-- ASSIGNED TASK --
Please return each of the entries below exactly as they appear.

━━━━━━━━━━━━━━━━

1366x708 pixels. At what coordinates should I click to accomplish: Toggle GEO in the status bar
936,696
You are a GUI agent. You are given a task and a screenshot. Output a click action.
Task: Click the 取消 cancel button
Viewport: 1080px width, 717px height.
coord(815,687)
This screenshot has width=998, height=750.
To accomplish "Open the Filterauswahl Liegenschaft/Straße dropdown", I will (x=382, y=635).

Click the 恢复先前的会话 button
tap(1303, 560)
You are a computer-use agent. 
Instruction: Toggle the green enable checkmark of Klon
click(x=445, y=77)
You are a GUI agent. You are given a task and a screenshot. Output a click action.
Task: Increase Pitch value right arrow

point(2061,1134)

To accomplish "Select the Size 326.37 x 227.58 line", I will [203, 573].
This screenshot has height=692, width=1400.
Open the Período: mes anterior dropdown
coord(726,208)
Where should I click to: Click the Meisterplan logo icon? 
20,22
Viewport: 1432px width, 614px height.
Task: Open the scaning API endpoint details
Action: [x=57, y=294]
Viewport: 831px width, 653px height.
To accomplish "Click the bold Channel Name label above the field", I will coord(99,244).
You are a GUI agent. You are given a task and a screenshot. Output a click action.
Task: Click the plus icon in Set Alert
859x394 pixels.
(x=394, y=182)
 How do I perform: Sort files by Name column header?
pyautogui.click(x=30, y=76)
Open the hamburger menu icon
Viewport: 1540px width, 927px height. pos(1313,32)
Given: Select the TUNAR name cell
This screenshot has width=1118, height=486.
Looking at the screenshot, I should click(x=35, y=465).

━━━━━━━━━━━━━━━━

-- ANSWER TO THIS EXERCISE --
1366x708 pixels. At what coordinates should I click to accomplish: Toggle GEO in the status bar
936,696
You are a GUI agent. You are given a task and a screenshot. Output a click action.
Task: Click the 取消 cancel button
Viewport: 1080px width, 717px height.
coord(815,687)
This screenshot has width=998, height=750.
To accomplish "Open the Filterauswahl Liegenschaft/Straße dropdown", I will (x=382, y=635).

Click the 恢复先前的会话 button
tap(1303, 560)
You are a computer-use agent. 
Instruction: Toggle the green enable checkmark of Klon
click(x=445, y=77)
You are a GUI agent. You are given a task and a screenshot. Output a click action.
Task: Increase Pitch value right arrow

point(2061,1134)

To accomplish "Select the Size 326.37 x 227.58 line", I will [203, 573].
This screenshot has height=692, width=1400.
Open the Período: mes anterior dropdown
coord(726,208)
Where should I click to: Click the Meisterplan logo icon? 
20,22
Viewport: 1432px width, 614px height.
Task: Open the scaning API endpoint details
Action: [x=57, y=294]
Viewport: 831px width, 653px height.
To accomplish "Click the bold Channel Name label above the field", I will coord(99,244).
You are a GUI agent. You are given a task and a screenshot. Output a click action.
Task: Click the plus icon in Set Alert
859x394 pixels.
(x=394, y=182)
 How do I perform: Sort files by Name column header?
pyautogui.click(x=30, y=76)
Open the hamburger menu icon
Viewport: 1540px width, 927px height. pos(1313,32)
Given: Select the TUNAR name cell
This screenshot has width=1118, height=486.
Looking at the screenshot, I should click(x=35, y=465).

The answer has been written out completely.